Muscat: Mental health professionals, educators and parents in Oman have called on children and adults to not spend a lot of their time playing video games.
Their advice came after a report by the Oman News Agency, which said that 68 per cent of Omani families owned tablets and iPads, while PlayStations were by far the most popular gaming consoles, being found in 59 per cent of households. The survey was carried out by the National Centre for Statistics and Information (NCSI).
Anuya Phule, a clinical psychotherapist at Hatat Polyclinic, said on this matter, “Avoid giving every child a separate tablet or electronic device. We as parents have to develop guidelines and teach impulse control to children. Usage of screen has to be limited and prioritised to what is important. Delay introducing your child to video games. The age between eight and 10 years would be okay to introduce video games to children. Teaching them impulse control and having discipline in terms of screen time.”
“Excessive use of such programmes causes actual physiological changes in the body,” she added. “It affects our heart rate, it alters the chemicals in our brain. Hence withdrawal from these use can cause havoc and confusion in the brain. I have had one case, where a young male used to play games for eight to nine hours continuously. When he was stopped from playing games, he went through a mental breakdown and psychosis.”

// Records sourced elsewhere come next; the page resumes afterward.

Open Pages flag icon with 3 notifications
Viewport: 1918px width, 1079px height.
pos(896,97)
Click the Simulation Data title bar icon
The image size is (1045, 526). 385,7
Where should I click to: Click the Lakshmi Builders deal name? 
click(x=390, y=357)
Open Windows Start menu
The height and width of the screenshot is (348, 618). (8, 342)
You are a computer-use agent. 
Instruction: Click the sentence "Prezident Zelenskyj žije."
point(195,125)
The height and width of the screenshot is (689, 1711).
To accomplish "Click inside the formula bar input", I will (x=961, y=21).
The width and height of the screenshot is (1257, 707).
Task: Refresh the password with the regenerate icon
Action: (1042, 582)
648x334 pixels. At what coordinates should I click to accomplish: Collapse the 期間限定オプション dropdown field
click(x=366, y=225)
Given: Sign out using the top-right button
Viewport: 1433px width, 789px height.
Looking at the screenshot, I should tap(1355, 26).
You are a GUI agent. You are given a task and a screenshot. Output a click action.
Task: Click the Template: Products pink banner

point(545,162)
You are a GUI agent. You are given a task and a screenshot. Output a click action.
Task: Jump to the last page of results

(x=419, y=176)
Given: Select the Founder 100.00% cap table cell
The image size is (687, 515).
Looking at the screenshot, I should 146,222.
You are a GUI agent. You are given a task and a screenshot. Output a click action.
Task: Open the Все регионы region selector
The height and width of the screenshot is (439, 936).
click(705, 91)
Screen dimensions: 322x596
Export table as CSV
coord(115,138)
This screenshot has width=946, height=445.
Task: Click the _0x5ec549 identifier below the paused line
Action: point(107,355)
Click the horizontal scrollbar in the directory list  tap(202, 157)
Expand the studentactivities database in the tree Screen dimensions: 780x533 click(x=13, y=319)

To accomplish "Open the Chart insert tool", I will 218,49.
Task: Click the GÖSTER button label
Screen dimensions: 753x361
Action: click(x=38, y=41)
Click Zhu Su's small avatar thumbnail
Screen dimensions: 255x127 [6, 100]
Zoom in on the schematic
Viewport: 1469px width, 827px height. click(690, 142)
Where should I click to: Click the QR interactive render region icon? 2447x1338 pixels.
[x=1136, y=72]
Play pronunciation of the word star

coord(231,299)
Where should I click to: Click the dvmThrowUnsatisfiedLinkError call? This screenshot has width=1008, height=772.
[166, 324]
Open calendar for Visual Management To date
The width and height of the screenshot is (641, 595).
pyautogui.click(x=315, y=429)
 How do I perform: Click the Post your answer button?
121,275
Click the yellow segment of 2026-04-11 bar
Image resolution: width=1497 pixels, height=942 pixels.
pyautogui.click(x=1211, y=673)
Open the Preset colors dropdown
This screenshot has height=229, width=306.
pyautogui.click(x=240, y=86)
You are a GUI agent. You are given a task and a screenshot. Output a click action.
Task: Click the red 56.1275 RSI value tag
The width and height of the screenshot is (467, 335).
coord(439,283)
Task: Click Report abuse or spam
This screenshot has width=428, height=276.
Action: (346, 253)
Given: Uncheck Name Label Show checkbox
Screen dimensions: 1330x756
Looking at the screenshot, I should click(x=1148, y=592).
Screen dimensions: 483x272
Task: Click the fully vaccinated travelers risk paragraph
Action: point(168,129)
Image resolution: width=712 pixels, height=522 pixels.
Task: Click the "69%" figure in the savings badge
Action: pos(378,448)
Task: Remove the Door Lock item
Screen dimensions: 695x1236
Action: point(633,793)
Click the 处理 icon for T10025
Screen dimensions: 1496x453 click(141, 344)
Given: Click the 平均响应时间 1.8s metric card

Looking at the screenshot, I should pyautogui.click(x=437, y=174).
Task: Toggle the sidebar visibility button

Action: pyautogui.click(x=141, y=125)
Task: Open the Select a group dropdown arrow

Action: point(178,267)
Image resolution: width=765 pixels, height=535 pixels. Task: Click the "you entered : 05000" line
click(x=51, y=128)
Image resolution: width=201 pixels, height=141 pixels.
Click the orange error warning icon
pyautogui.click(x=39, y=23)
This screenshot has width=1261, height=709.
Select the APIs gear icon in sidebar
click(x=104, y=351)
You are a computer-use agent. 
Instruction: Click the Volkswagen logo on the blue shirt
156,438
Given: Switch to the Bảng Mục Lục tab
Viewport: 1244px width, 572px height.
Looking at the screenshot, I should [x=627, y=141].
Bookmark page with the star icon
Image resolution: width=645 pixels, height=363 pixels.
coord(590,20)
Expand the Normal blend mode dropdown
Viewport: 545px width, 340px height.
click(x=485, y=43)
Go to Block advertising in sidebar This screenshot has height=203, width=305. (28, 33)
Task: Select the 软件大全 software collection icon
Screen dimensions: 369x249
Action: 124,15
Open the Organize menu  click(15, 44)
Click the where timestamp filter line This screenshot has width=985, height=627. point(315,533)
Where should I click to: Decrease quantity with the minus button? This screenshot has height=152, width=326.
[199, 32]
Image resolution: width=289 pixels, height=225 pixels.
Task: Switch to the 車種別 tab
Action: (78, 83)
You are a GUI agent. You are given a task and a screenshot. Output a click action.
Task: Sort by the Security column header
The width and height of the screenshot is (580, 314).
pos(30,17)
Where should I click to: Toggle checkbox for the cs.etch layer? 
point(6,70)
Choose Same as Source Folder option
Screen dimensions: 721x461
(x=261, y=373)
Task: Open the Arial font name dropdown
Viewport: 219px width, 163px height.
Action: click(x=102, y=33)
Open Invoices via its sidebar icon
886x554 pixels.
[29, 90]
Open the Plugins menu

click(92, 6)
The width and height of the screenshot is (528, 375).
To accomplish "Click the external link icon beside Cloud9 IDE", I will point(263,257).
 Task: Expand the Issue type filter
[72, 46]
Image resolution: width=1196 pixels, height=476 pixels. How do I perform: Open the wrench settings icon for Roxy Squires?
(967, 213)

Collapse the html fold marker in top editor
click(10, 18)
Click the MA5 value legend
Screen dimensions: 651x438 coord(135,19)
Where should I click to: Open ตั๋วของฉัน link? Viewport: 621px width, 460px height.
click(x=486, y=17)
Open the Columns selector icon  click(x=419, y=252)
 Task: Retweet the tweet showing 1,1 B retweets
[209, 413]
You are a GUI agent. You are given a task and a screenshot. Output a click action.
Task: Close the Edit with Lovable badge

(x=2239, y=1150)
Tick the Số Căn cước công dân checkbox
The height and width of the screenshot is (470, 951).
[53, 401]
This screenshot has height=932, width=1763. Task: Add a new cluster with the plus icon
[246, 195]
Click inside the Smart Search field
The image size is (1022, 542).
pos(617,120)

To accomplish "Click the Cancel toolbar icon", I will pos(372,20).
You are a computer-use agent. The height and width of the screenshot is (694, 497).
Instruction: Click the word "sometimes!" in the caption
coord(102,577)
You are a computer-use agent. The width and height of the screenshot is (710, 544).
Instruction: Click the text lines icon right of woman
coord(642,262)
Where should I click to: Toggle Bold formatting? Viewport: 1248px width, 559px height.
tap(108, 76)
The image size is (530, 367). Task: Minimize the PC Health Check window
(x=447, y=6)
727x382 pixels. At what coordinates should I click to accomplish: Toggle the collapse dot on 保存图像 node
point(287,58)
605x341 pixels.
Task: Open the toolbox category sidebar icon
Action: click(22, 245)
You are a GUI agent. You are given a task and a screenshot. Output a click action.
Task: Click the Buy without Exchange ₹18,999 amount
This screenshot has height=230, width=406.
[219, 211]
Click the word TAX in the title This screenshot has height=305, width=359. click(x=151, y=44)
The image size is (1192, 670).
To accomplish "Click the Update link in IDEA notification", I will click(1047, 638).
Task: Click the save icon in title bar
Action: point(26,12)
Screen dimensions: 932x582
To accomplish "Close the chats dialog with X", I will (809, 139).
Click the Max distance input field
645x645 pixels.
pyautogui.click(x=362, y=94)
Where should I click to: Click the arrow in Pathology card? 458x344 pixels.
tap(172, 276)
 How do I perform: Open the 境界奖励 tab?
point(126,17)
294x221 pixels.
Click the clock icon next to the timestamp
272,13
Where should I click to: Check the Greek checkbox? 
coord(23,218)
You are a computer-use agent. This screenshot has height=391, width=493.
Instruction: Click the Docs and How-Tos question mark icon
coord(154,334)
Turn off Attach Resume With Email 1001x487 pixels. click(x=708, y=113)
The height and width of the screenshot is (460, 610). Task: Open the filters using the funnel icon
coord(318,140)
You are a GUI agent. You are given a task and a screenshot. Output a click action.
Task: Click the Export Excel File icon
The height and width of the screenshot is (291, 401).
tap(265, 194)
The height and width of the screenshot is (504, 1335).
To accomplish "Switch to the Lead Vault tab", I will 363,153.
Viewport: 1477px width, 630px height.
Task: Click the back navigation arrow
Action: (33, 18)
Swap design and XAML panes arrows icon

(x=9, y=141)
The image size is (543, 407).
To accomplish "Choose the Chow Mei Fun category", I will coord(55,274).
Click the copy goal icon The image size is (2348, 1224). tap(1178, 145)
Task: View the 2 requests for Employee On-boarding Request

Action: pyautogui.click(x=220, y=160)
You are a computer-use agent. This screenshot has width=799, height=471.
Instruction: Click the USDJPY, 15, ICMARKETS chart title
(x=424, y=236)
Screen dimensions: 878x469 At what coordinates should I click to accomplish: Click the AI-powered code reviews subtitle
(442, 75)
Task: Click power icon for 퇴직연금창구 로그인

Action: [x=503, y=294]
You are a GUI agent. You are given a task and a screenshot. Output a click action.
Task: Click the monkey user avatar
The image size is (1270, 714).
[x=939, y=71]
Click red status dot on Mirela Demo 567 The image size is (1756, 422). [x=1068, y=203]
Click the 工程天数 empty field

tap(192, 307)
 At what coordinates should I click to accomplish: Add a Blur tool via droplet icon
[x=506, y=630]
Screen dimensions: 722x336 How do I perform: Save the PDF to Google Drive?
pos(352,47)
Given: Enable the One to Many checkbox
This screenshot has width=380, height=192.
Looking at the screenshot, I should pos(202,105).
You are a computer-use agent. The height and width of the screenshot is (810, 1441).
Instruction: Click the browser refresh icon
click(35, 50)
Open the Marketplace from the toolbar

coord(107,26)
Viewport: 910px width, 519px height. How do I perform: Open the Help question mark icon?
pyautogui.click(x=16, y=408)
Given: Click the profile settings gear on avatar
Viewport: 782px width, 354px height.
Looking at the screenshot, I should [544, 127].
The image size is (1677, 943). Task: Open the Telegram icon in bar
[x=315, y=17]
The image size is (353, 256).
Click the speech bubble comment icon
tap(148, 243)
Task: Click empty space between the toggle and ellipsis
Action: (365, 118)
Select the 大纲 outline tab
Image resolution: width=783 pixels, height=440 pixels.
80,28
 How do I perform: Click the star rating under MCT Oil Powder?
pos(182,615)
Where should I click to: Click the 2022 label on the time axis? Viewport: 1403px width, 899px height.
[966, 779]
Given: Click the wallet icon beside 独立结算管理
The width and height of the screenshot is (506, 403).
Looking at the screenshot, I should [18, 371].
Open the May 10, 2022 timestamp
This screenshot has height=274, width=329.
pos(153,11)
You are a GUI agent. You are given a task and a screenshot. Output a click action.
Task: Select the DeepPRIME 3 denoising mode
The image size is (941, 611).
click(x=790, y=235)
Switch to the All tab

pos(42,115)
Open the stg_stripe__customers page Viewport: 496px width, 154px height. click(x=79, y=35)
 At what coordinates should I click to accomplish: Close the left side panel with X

“My son gets very excited when he plays games on the PlayStation,” explained Hamed Al Mahrouqi, an Omani parent. “He sits in our living room, and because he enjoys playing multiplayer games, he is always on the headset, shouting at the other players, while he completely ignores the real world. When we interrupt his game, he gets irritated and shouts at us. These games are very addictive and must be monitored by parents.”
“I used to play games almost all day when I was younger,” admitted Talib Sulaiman, a Pakistani expat in Oman. “One day, I realised that I could not go on like this, and so I decided to severely restrict my gaming. Now, even if I try, I cannot play for more than a couple of hours a day, at best.”
While children in the country are fond of video games, adults too seem to enjoy them, particularly when it came to mobile consoles, which were by far the most popular modes for gaming.
“I was driving to work the other day, when I stopped at a signal” recalled Rahma Al Balushi. “The man driving the car next to me was very engrossed in his game, he had on some wireless earphones, and was moving the phone this way and that. The signal turned green, but he seemed to pay it no attention. Only when the cars behind him began honking furiously did he realise that he had to move.
“I see many people use the phone while they are driving,” she added. “This is extremely dangerous, because so many lives are at risk. Is it not possible for people to just postpone their games? Do it when you are at home. That is a safe place.”
The survey was conducted between September 22 and 30, on a sample of 1,501 Omani citizens aged 18 and above. 28 percent of males played games, compared to 16 percent of females. Over 51 percent of males used the PlayStation to play games, while females preferred the mobile phone. Sports games such as FIFA attracted 36 per cent of Omanis followed by internet games (such as fortnite game) at 35 per cent and strategic games at 30 per cent.
Omanis aged over 18 years spend an average of 87 minutes a day playing electronic games (94 minutes spent by males against 71 minutes spent by females). Omani children play electronic games for an average of 40 minutes a day which increase to 173 minutes a day during the summer holidays.